---- RECORDED DATA

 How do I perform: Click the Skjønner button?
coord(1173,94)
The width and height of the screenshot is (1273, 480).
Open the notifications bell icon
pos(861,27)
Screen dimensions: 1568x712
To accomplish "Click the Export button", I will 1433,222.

--------
---- RECORDED DATA

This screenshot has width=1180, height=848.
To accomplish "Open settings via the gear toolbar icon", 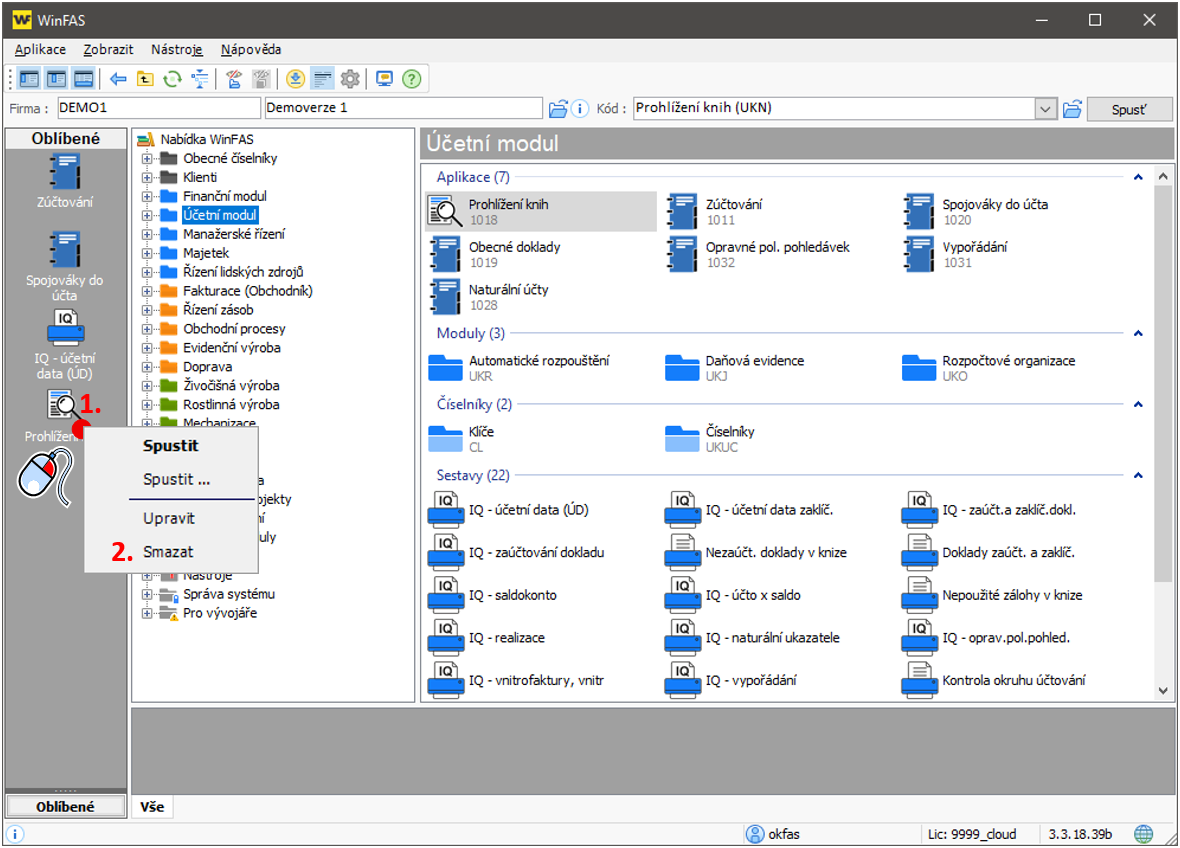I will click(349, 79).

--------

# [WHAT YOU SHOULD DO]
Write out the entries from the line containing "How do I perform: Click the Skjønner button?" through the line containing "I will 1433,222." as a numbered list, leaving out blank lines.

# [EXERCISE SOLUTION]
1.  How do I perform: Click the Skjønner button?
2. coord(1173,94)
3. The width and height of the screenshot is (1273, 480).
4. Open the notifications bell icon
5. pos(861,27)
6. Screen dimensions: 1568x712
7. To accomplish "Click the Export button", I will 1433,222.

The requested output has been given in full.